# HDMI Splitter Test



## wbassett (Feb 8, 2007)

I just ordered some new cables, a 50' HDMI cable, 10' HDMI cable, and a 4x2 remote controlled HDMI switch for my new projector setup. Where? From MonoPrice of course!

[img]http://i96.photobucket.com/albums/l190/wbassett/HTS/HDMISplitter.jpg[/img]
On a whim I also bought this little gizmo, an HDMI splitter. It plugs into your devices and splits the signal to two separate display devices.

It is very heavy gage wire, but Monoprice doesn't state exactly what the gage actually is. It is very solid looking and not flimsy in look or feel.

HDMI cables seat very nicely in either of the outputs and the male end fits snuggly into the back of your video device.
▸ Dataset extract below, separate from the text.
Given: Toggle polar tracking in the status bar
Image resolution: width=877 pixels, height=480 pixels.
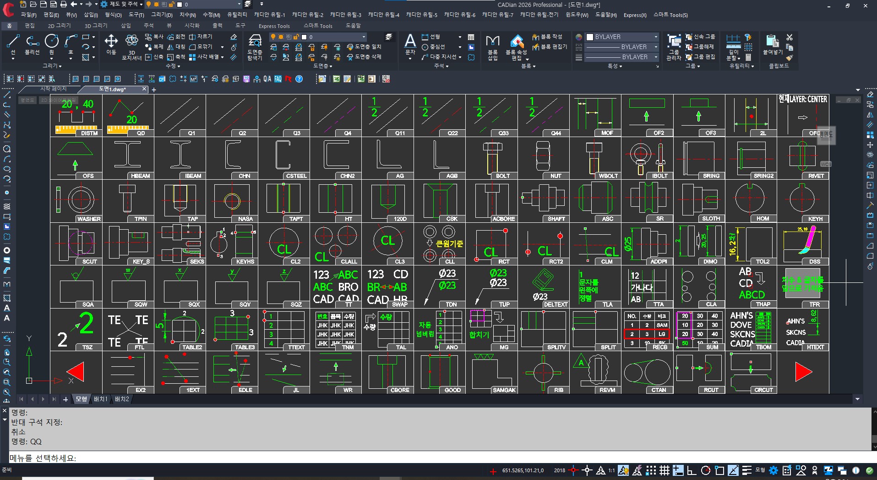Looking at the screenshot, I should 706,470.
I tested this with probably one of the quirkiest reported units I have read about when it comes to HDMI switches, that being the PS3.

My HDTV powered up and displayed the PS3 menu with no problems. I then queued up a movie from the hard drive, no problems, then tested a DVD and BD, all with no problems.

Next I did something not recommended, I pulled the HDMI cable and plugged it in the second output. (Yes I know this is not only not recommended, but potentially dangerous to the gear). The PS3 menu was still displayed, but started blinking, an obvious sync issue. Shutting the TV off and then turning it back on fixed the sync problem.

For $14 I thought this was well worth testing out. If it's already been tested on here, you have my apologies, but I can state this works very well and for someone that just has one device, like say a dual format HD DVD/BD player but needs to send the output to both an HDTV and a projector at the same time (of course they both don't have to be on at the same time), this is a very inexpensive and nice quality splitter. I only tested it with video and not audio yet, but that will be checked out too.

One thing to note is it isn't listed if it's 1.3a compliant, I'll have to call and ask them that.

Again, well worth the money if all you need is to split one device to two displays.

The only minor negative thing I can say is shipping was slow, it took a week and a half, and everything was in stock, so no waiting on that. When I ordered through RiteAV, their shipping was insane. I ordered on a Friday night and my cables showed up Tuesday at my door. Granted it was a smaller package, but their shipping is blazingly fast.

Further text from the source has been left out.